We discussed this, gingerly, in seminars, prompting a hearty woman mature student to expostulate, ‘Can’t they just be satisfied with a jolly good shag?’ Not everyone is. When
the course ended an attractive young woman student invited me out for dinner, ostensibly to say thank you for ‘teaching her such a lot’. She chose a local bistro, made sure I drank too
much, and put her hand on my thigh.

‘The problem with you,’ she said caressively, ‘is that you never do anything you disapprove of. It would be so good for you, it would free you from all that rectitude and
conscientiousness. You’re so
stiff
.’

By now
that
was certainly true, and the overt appeal to my inner Allen Ginsberg was intuitively perfect. I wanted to be free, less rule-bound, licentious. When I drove her home she kissed
me passionately, and begged to be taken back to my flat, promising anything I liked by way of the unspeakable. I demurred: she was my student, she was married, she was that little bit unstable. I
might have settled for any two out of three, but together they hardened my resolve. I’ve always regretted it. She was right.

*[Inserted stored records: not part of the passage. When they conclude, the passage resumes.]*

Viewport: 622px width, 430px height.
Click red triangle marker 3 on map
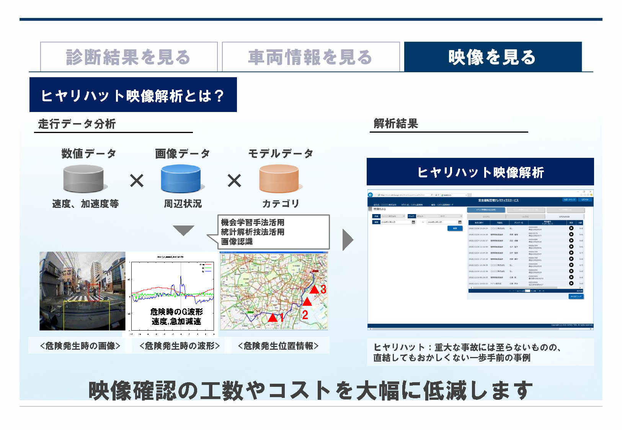coord(314,289)
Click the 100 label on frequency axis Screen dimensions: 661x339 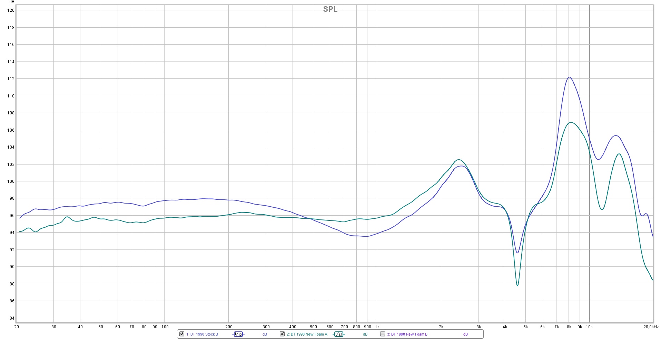click(x=165, y=327)
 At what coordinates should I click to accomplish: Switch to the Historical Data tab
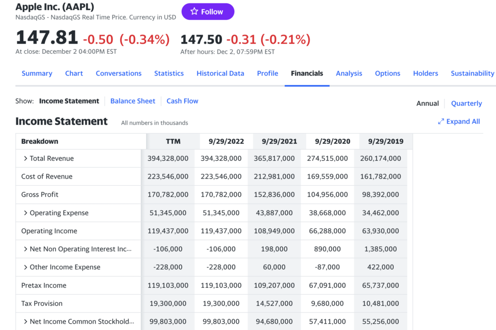[x=220, y=74]
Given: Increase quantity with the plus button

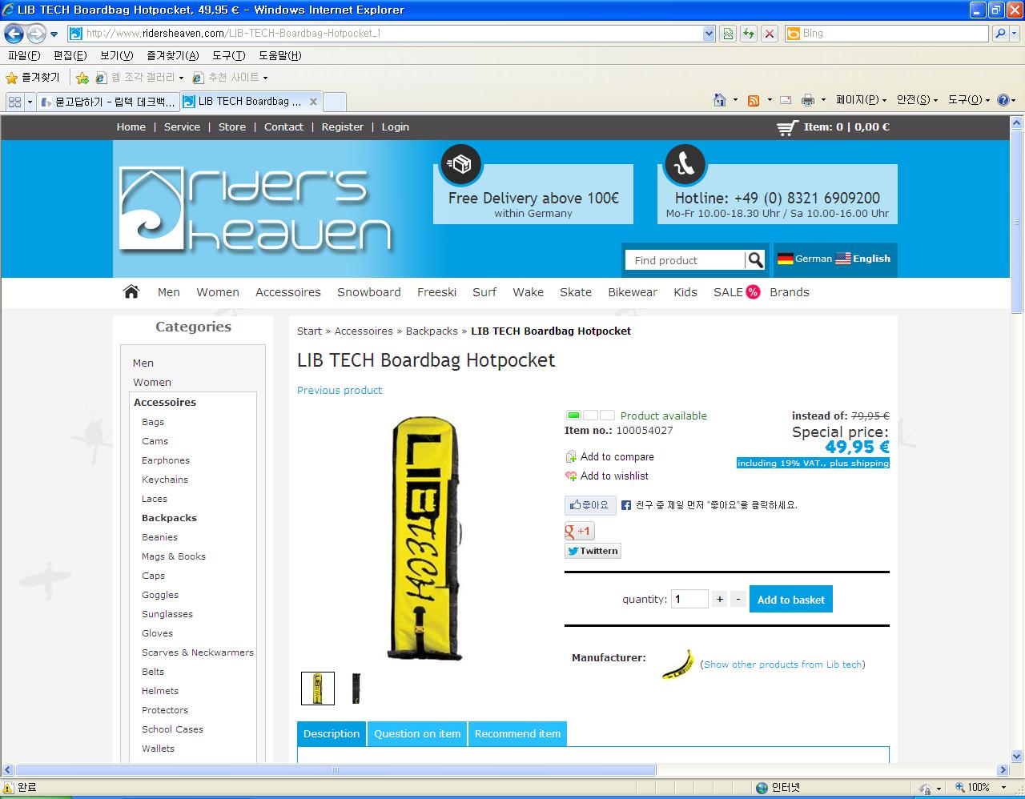Looking at the screenshot, I should [x=720, y=599].
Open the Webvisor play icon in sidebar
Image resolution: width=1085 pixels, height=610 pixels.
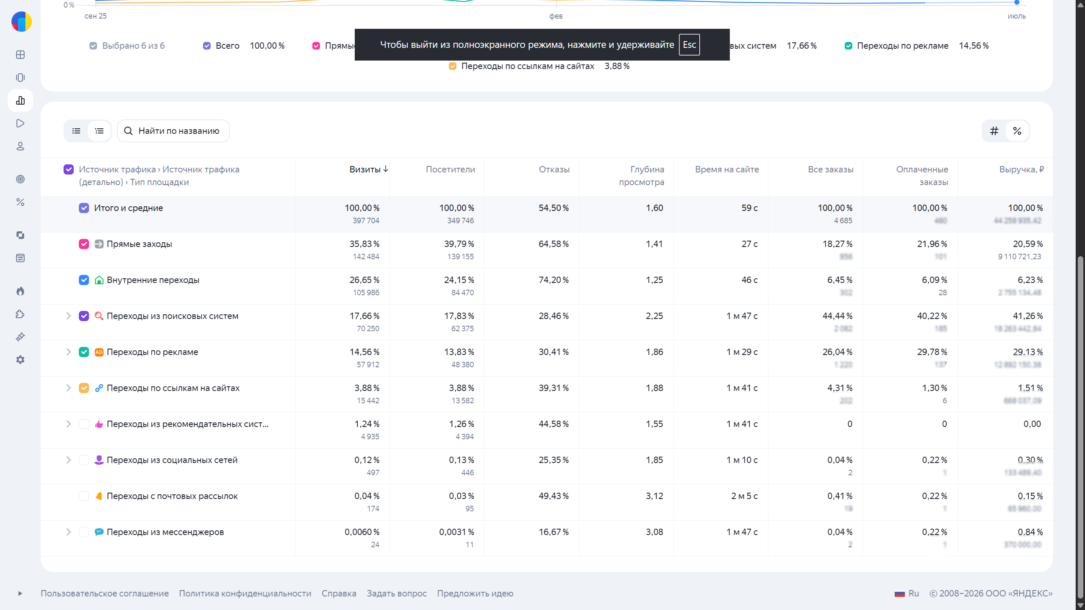[20, 123]
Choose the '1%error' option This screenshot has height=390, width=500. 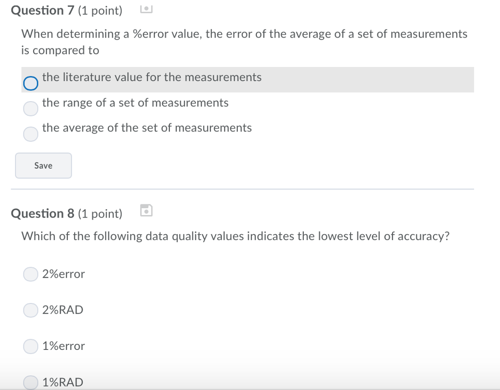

I carried on, not with her, but with a book on Lawrence, which had been commissioned by Methuen two years before. I wasn’t much good at that either. I had begun a chronological novel-by
novel account, but there was something dead about the whole enterprise. I started again, informing Methuen that the book would now be entirely about
Women in Love
. Curiously, they seemed
happy enough about this, probably because they had despaired of ever seeing a final script from me.

A year later I wrote again to tell them that I was now writing a novel about a university lecturer, unhappy in life and love, who is writing a critical book about D.H. Lawrence. This novel would
correlate Lawrentian experiences and ideas with events in the lecturer’s life. After some time, this book was published, not once but twice. The first version, by Bernard Malamud, was
entitled
Dubin’s Lives
, which came out in 1979, when mine should have been published, and wasn’t. The second, in 1997, was Geoff Dyer’s
Out of Sheer Rage: Wrestling with
D.H. Lawrence
, a great title, and a good book. So mine was a viable idea after all, only I was the wrong person to have it. I never wrote a single word.

Rereading
Women in Love
after some thirty years, it is hard to escape the question: how is it that I was so taken in by all of this overheated nonsense? How pleasurable it now is to quote
Lawrence’s excesses, and to conclude: now I know better, how callow is youth, how easily fooled. How agreeable it is to age, and to mature, and to come finally to sound judgement.

This is fine, as far as it goes, but it leaves something out. There is a memory trace running through
Women in Love
not of the passages and sentences that I remember from last reading it
thirty years ago, but of me – could I call him a literary ‘little Rick’ – who was struck by those passages so deeply as to remember them almost verbatim on rereading: of the
drowning of Diana Crich, the smashing of the lapis lazuli paperweight on to Birkin’s head, the wrestling scene, those obscure moments of ‘Excurse’, multiple individual lines and
sentiments, all come back virtually intact. And what returns, too, is a ghostly version of my former reading self, captured by the lines, reading them attentively and with respect, aware that, if
the rhetoric is sometimes strained, the repetitions insistent, nevertheless there is a powerful presence in the words, a project worth taking seriously, and personally. Rereading Lawrence I
re-encounter my previous self, and recover for a moment something fresh and young, eager to believe, open-minded and open-hearted in ways that I had almost forgotten were possible.